Je ne sais si beaucoup de curieux en matiere historique, seront tentés de lire aujourd’hui dans Villani, Sigonius, Ammirato, Biondo, ou autres historiens, le détail des horreurs de ces deux factions ; mais les gens de goût liront toûjours le Dante : cet homme de génie, si long-tems persécuté par Boniface VIII. pour avoir été gibelin, a exhalé dans ses vers toute sa douleur sur les querelles de l’Empire & du Sacerdoce. (D. J.)

GIBELOT, GIBLET, s. m. (Marine.) c’est ce qu’on nomme courbe capucine. Cette courbe sert à lier l’éperon avec le corps du vaisseau ; ainsi une de ses branches porte sur l’étrave, où elle est assujettie avec des chevilles clavetées sur virole en-dedans du pan ; & l’autre porte sur le digon, où elle est retenue par des clous à pointe perdue. Voyez Pl. IV. fig. 1. n. 186. la courbe capucine ou gibelot. (Z)

GIBERNE, s. f. (Art milit.) partie de l’équipement du grenadier. La giberne est composée d’une poche de cuir, avec le cordon pour la fermer ; d’un patron de cartouches à trente trous, nervé & collé de toile, & couvert d’une patelette ; d’une patte de cuir, avec deux courroies d’attache à œillets sur la poche ; d’une bandouliere de buffle longue de cinq à six piés, & large de deux pouces & demi, bien cousue, sans clous ni piquûre. La bandouliere a un porte-hache & un porte-fourniment ou pulverin ; une traverse, avec le porte-bayonnette & le porte-bonnet. La poche sert à porter des cartouches de provision, ou des grenades ; lorsque le service l’exige. Elle a intérieurement une petite poche à balles, & plusieurs divisions, pour y placer une phiole à huile ou une petite boîte à graisse ; une piece grasse de cuir ou de drap ; le tampon du bassinet avec sa chaînette ; plusieurs pierres de rechange ; une pierre de bois pour les exercices, & un tire bourre ; effets dont elle doit toûjours être garnie. La giberne ne differe de la demi-giberne ou cartouche du soldat, que par la grandeur de la poche ; elle est soûtenue par la bandouliere, qui se porte de gauche à droite. Article de M. Durival le cadet.

GIBET, s. m. (Jurisprud.) est le lieu destiné pour exécuter les criminels, ou le lieu dans lequel on expose leurs corps au public.

Ce mot vient de l’arabe gibel, qui signifie montagne ou élevation, parce que les gibets sont ordinairement dressés sur des hauteurs, afin d’être plus en vûe.
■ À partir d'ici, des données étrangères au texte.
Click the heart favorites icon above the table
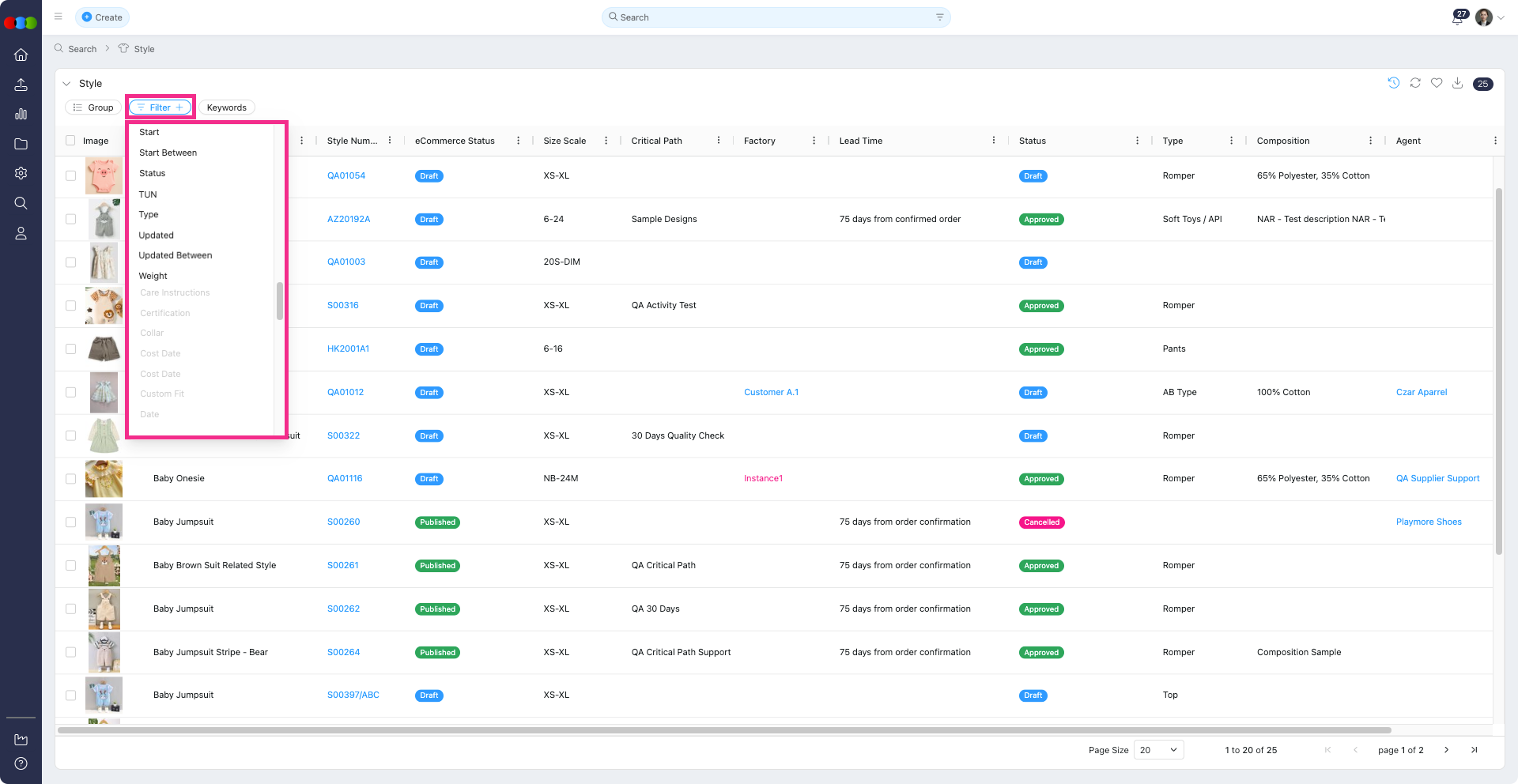The width and height of the screenshot is (1518, 784). tap(1437, 83)
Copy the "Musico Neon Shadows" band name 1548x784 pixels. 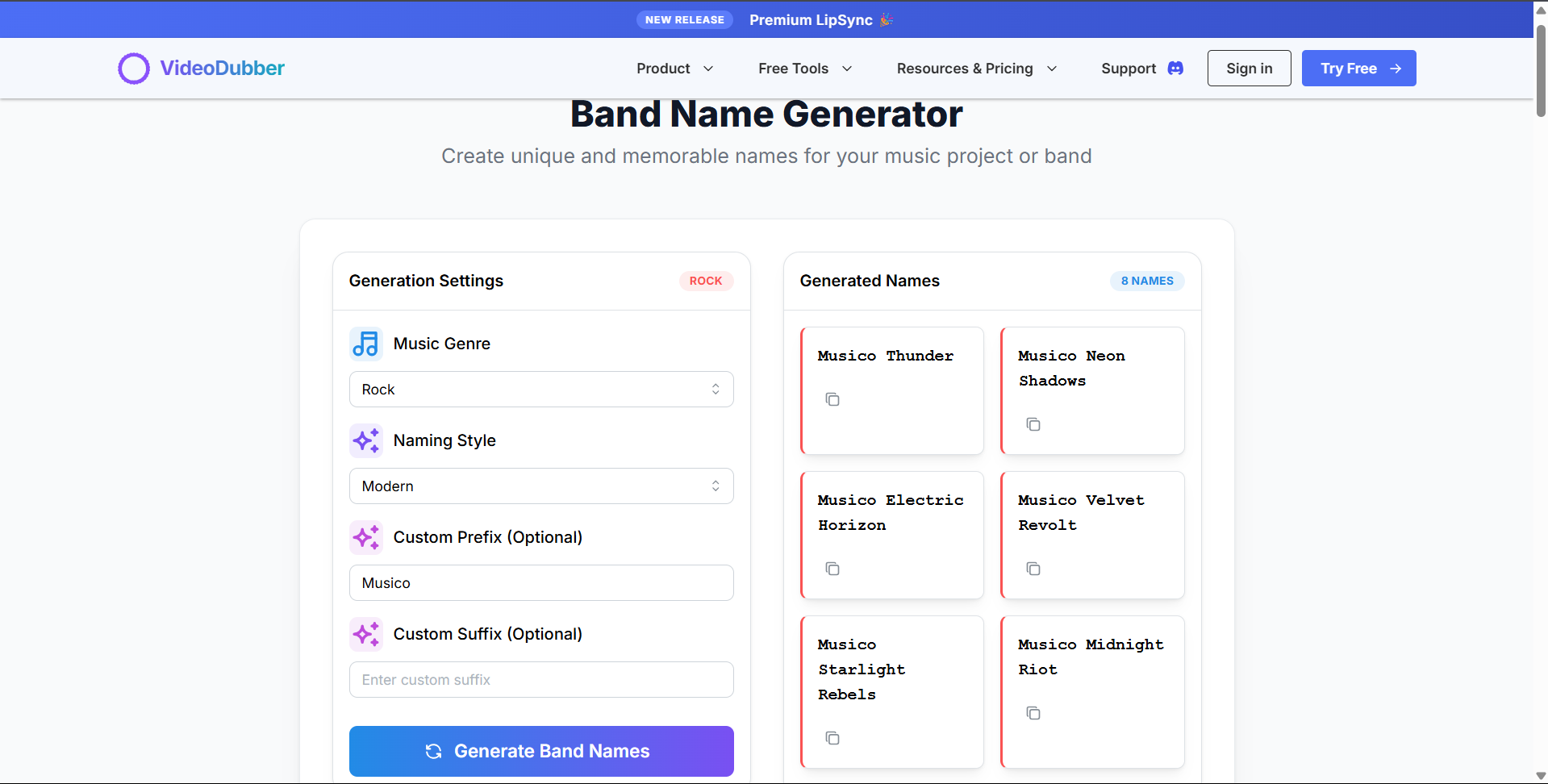(x=1033, y=424)
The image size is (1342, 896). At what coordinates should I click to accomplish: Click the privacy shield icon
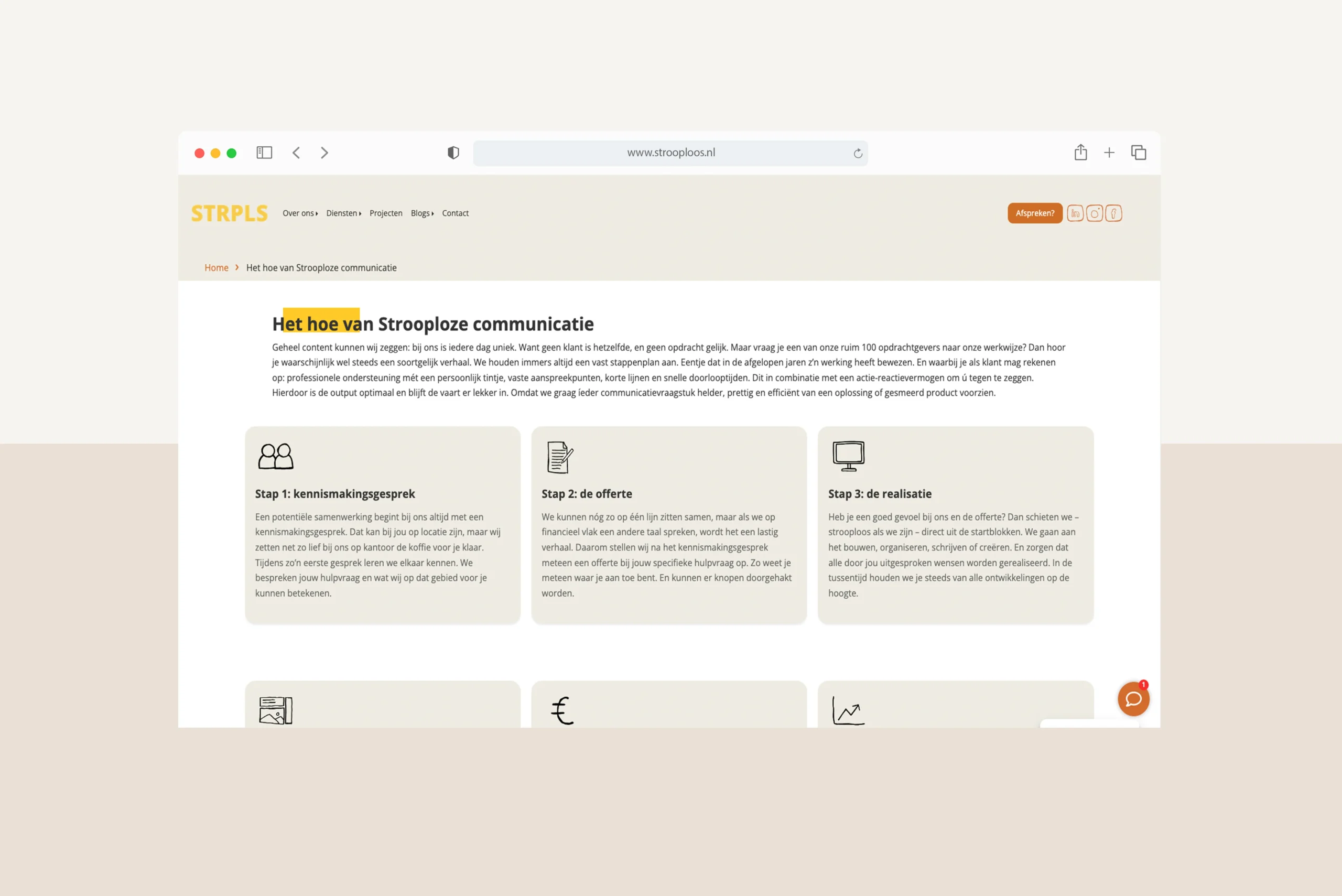coord(453,153)
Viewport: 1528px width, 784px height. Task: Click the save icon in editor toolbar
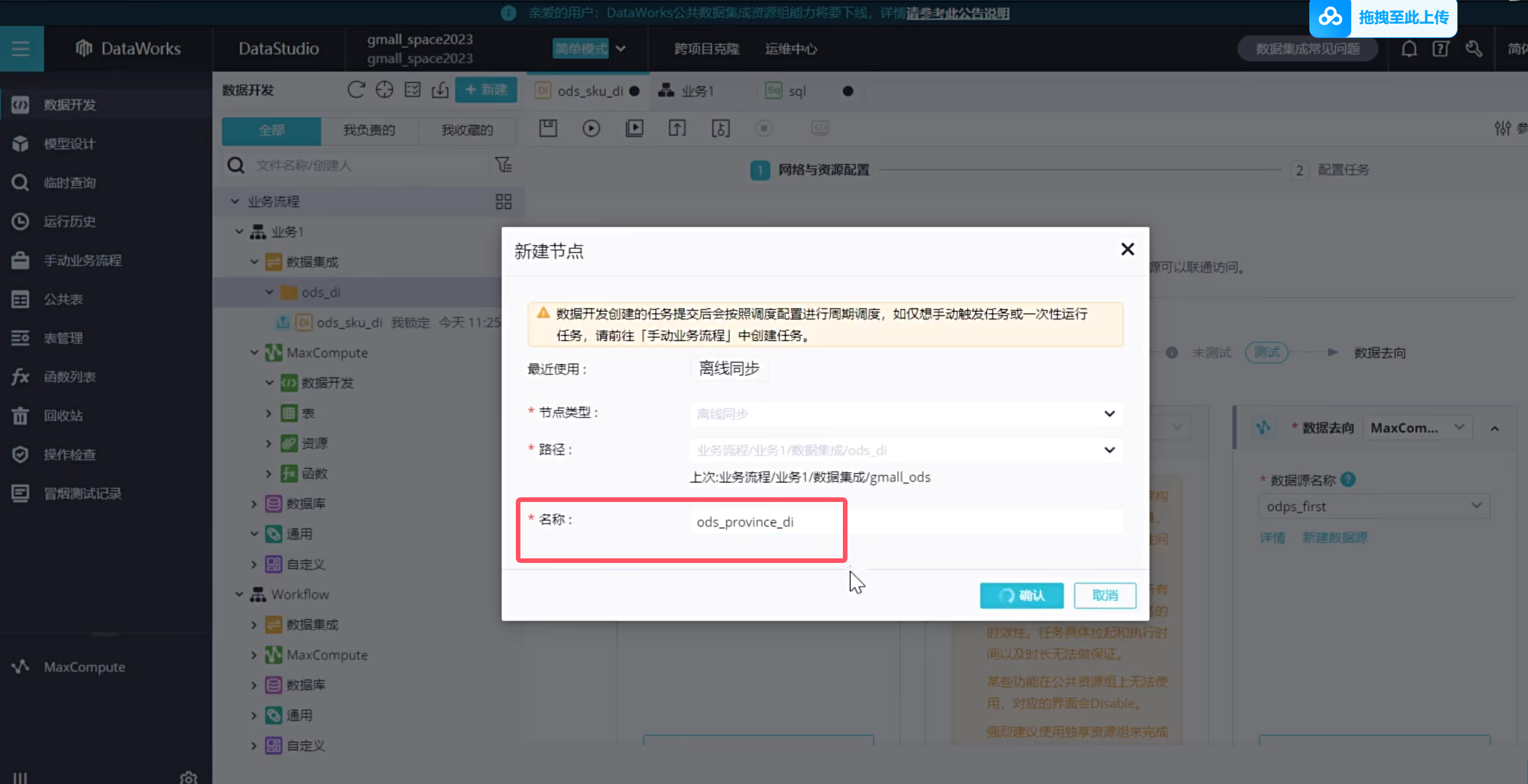[548, 128]
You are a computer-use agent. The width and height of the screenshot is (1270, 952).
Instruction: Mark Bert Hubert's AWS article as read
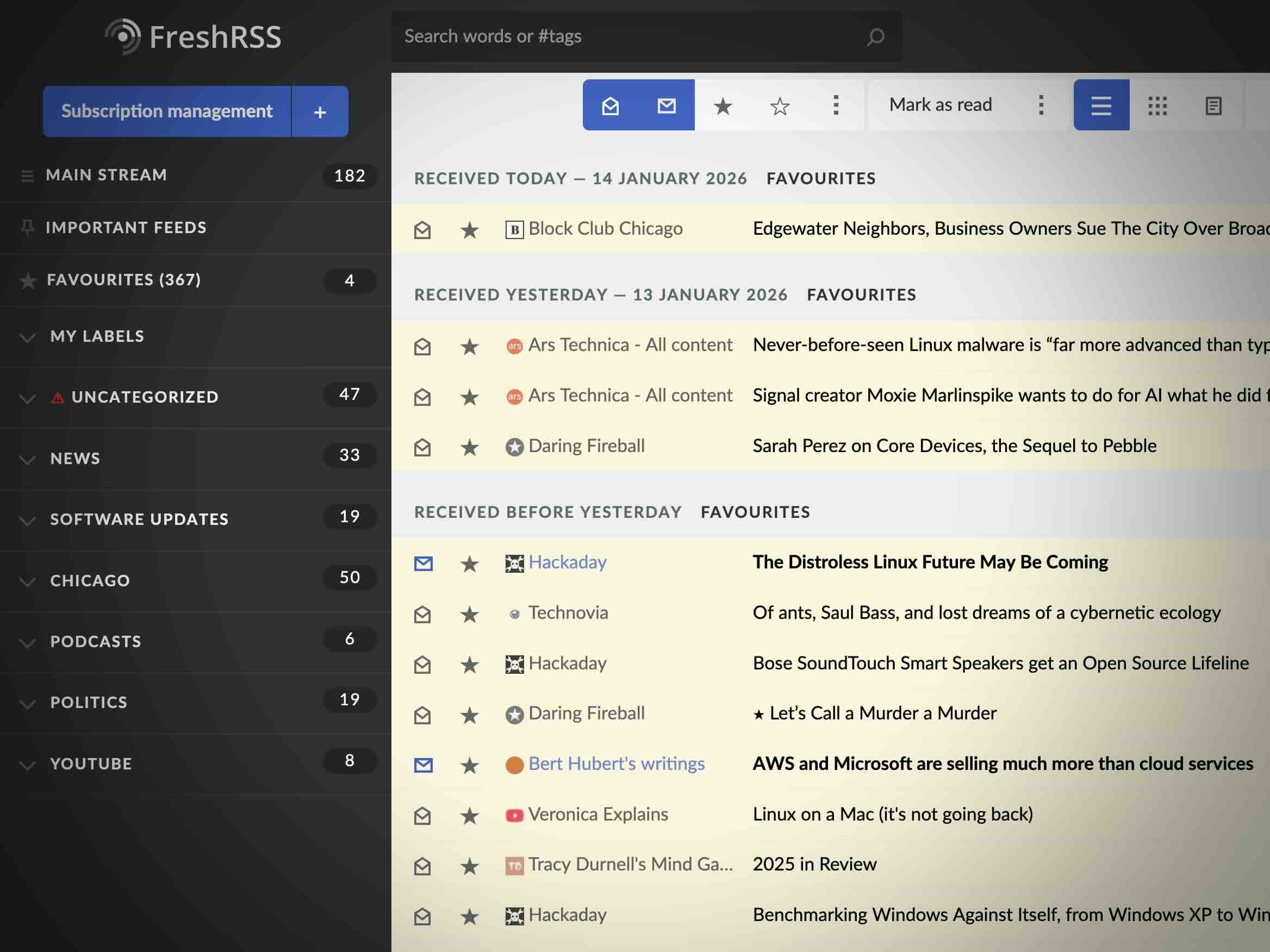[x=423, y=765]
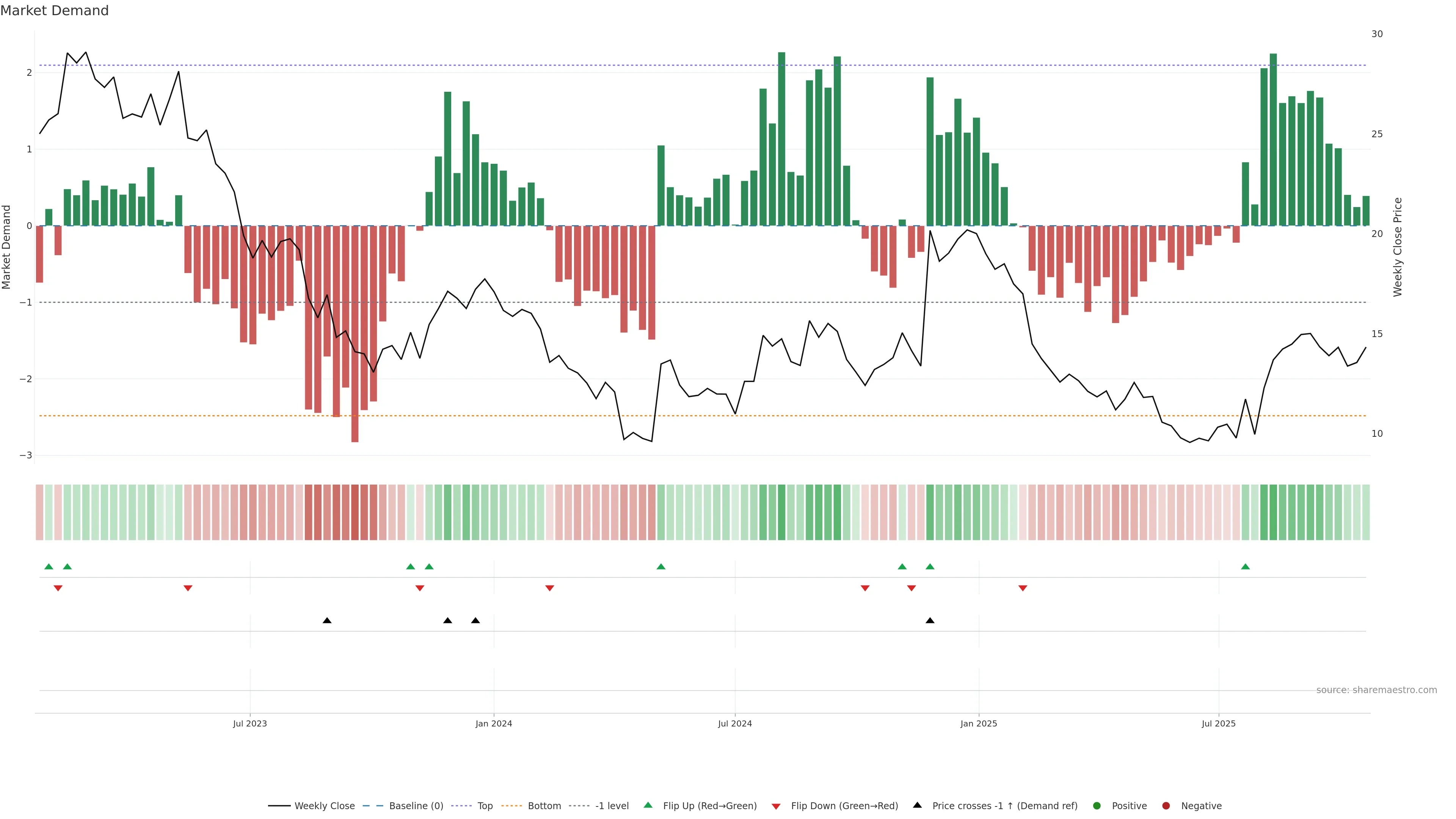Click the green Positive circle legend icon

point(1097,805)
Les échelles & fourches patibulaires sont aussi des gibets. Voyez Echelles patibulaires & Fourches. (A)

GIBIER, s. m. (Chasse.) c’est en général tout ce qui est la proie du chasseur ; ainsi les loups, les renards, &c. sont gibier pour ceux qui les chassent ; les buzes, les corneilles, sont gibier dans la Fauconnerie, &c. Cependant ce nom est plus particulierement affecté aux animaux sauvages qui servent à la nourriture de l’homme. Si l’on parle d’une forêt bien peuplée de gibier, on veut dire qu’il y a beaucoup de cerfs, de daims, de chevreuils, &c. Une terre giboyeuse est celle où l’on trouve abondamment des lievres, des lapins, des perdrix, &c.

La propriété des terres étant établie, il paroît que celle du gibier qu’elles nourrissent devroit en être

une suite : mais le droit naturel a depuis long-tems cédé à la force ; il est d’usage presque par-tout que les seigneurs seuls ayent le droit de giboyer. A l’égard du paysan il cultive la terre ; & après des travaux pénibles, il voit dévorer par le gibier le grain qu’il a semé sans pouvoir s’y opposer, & souvent sans oser s’en plaindre. Voyez Chasse.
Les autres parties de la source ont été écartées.